In R, the easiest-to-use package for web scraping is rvest
. Run the following code to install the package from CRAN:
install.packages("rvest")
First, we load the package and use read_html()
to read data/single-table.html
and try to extract the table from the web page:
library(rvest) ## Loading required package: xml2 single_table_page <- read_html("data/single-table.html") single_table_page ## {xml_document} ## <html> ## [1] <head> <title>Single table</title> </head> ## [2] <body> <p>The following is a table</p> <table i ...
Note that single_table_page
is a parsed HTML document, which is a nested data structure of HTML nodes.
A typical process for scraping information from such a web page using rvest
functions is: First, locate the HTML nodes from which we need to extract data. Then, use either the CSS selector or XPath expression to filter the HTML nodes so that the nodes we need are selected and those we don't need are omitted. Finally, use proper selectors with html_nodes()
to take a subset of nodes, html_attrs()
to extract attributes, and html_text()
to extract text from the parsed web page.
The package also provides simple functions that directly extract data from a web page and return a data frame. For example, to extract all <table>
elements from it, we directly call html_table()
:
html_table(single_table_page) ## [[1]] ## Name Age ## 1 Jenny 18 ## 2 James 19
To extract the first <table>
element, we use html_node()
to select the first node with the CSS selector table
and then use html_table()
with the node to get a data frame:
html_table(html_node(single_table_page, "table")) ## Name Age ## 1 Jenny 18 ## 2 James 19
A more natural way to do this is to use pipelines, just like using %>%
with dplyr
functions introduced in Chapter 12, Data Manipulation. Recall that %>%
basically evaluates x %>% f(...)
as f(x, ...)
so that a nested call can be unnested and become much more readable. The preceding code can be rewritten as the following using %>%
:
single_table_page %>% html_node("table") %>% html_table() ## Name Age ## 1 Jenny 18 ## 2 James 19
Now we read data/products.html
and use html_nodes()
to match the <span class="name">
nodes:
products_page <- read_html("data/products.html") products_page %>% html_nodes(".product-list li .name") ## {xml_nodeset (3)} ## [1] <span class="name">Product-A</span> ## [2] <span class="name">Product-B</span> ## [3] <span class="name">Product-C</span>
Note that the nodes we want to select are of the name
class in <li>
nodes of a node of the product-list
class, therefore we can use .product-list li.name
to select all such nodes. Go through the CSS table if you feel you are not familiar with the notation.
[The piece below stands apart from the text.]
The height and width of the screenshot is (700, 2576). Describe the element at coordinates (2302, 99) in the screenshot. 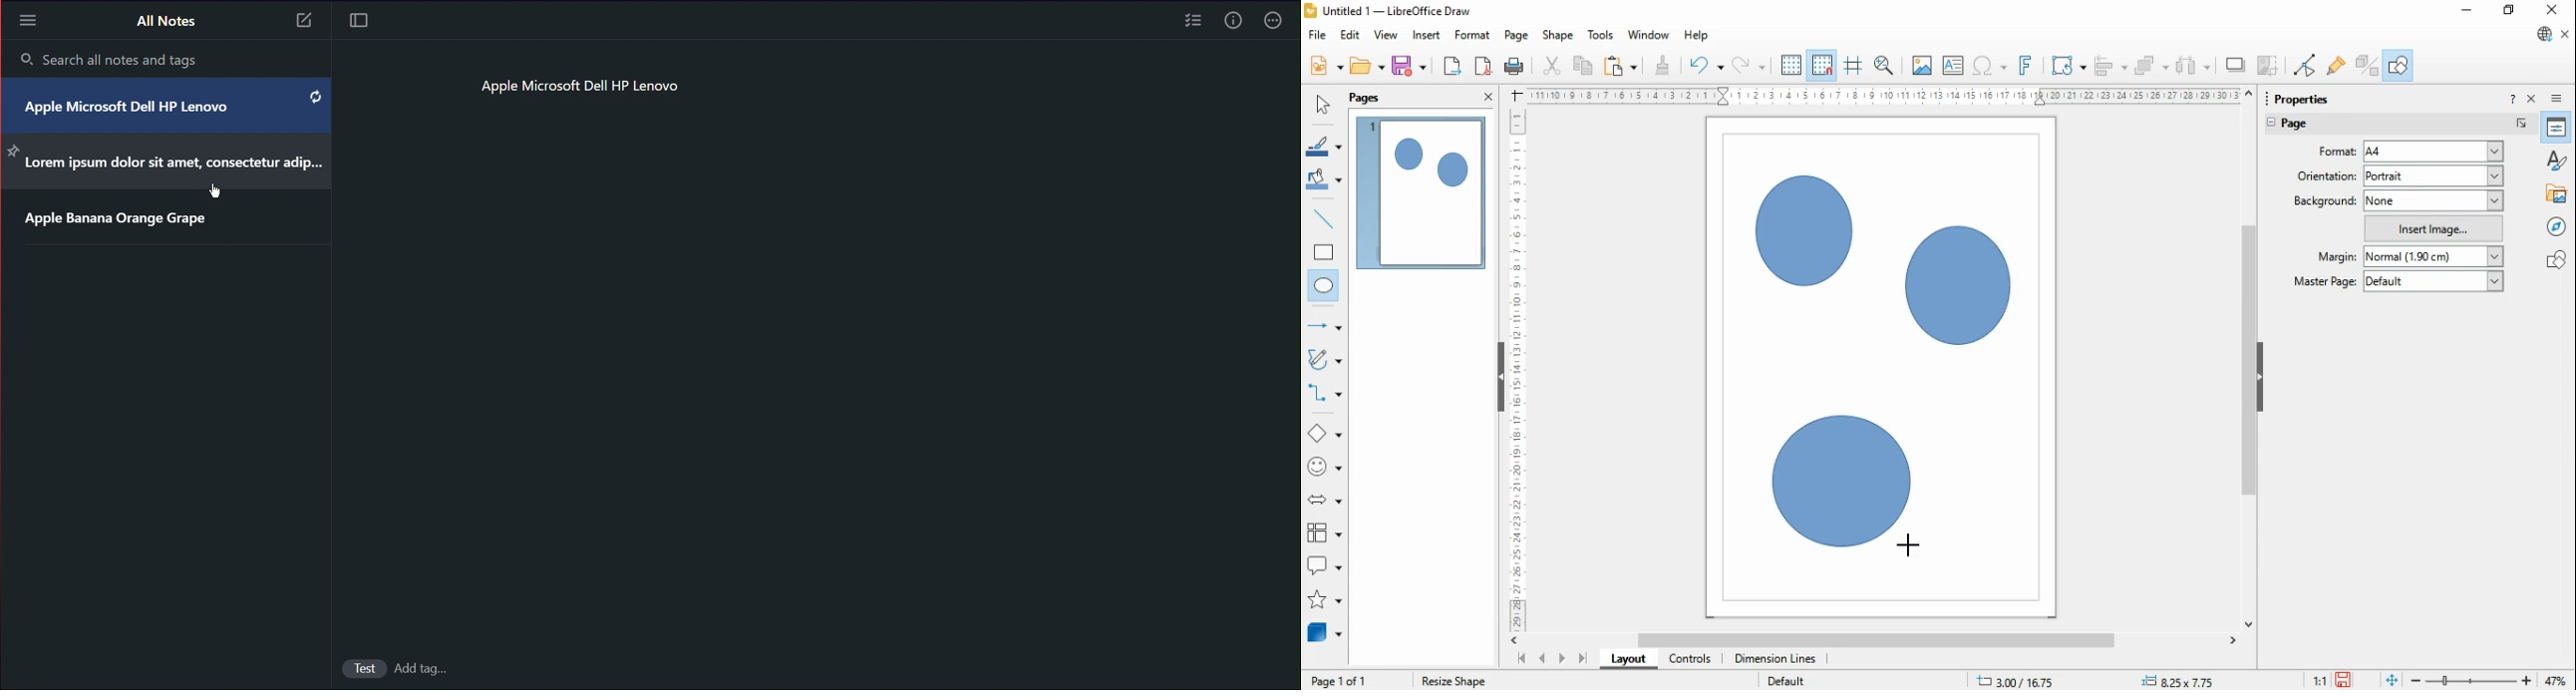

To extract the contents from the selected nodes, we use html_text()
, which returns a character vector:
products_page %>% html_nodes(".product-list li .name") %>% html_text() ## [1] "Product-A" "Product-B" "Product-C"
Similarly, the following code extracts the product prices:
products_page %>% html_nodes(".product-list li .price") %>% html_text() ## [1] "$199.95" "$129.95" "$99.95"
In the preceding code, html_nodes()
returns a collection of HTML nodes while html_text()
is smart enough to extract the inner text from each HTML node and returns a character vector.
Note that these prices are still in their raw format represented by a string rather than number. The following code extracts the same data and transforms it into a more useful form:
product_items <- products_page %>% html_nodes(".product-list li") products <- data.frame( name = product_items %>% html_nodes(".name") %>% html_text(), price = product_items %>% html_nodes(".price") %>% html_text() %>% gsub("$", "", ., fixed = TRUE) %>% as.numeric(), stringsAsFactors = FALSE ) products ## name price ## 1 Product-A 199.95 ## 2 Product-B 129.95 ## 3 Product-C 99.95
Note that the intermediate results of selected nodes can be stored as a variable and used repeatedly. Then the subsequent html_nodes()
and html_node()
calls only match the inner nodes.
Since product prices should be numeric values, we use gsub()
to remove $
from the raw prices and convert the results to a numeric vector. The call of gsub()
in the pipeline is somehow special because the previous result (represented by .
) should be put to the third argument instead of the first one.
In this case, .product-list li .name
can be reduced to .name
and the same also applies to .product-list li .price
. In practice, however, a CSS class may be used extensively and such a general selector may match too many elements that are not desired. Therefore, it is better to use a more descriptive and sufficiently strict selector to match the interested nodes.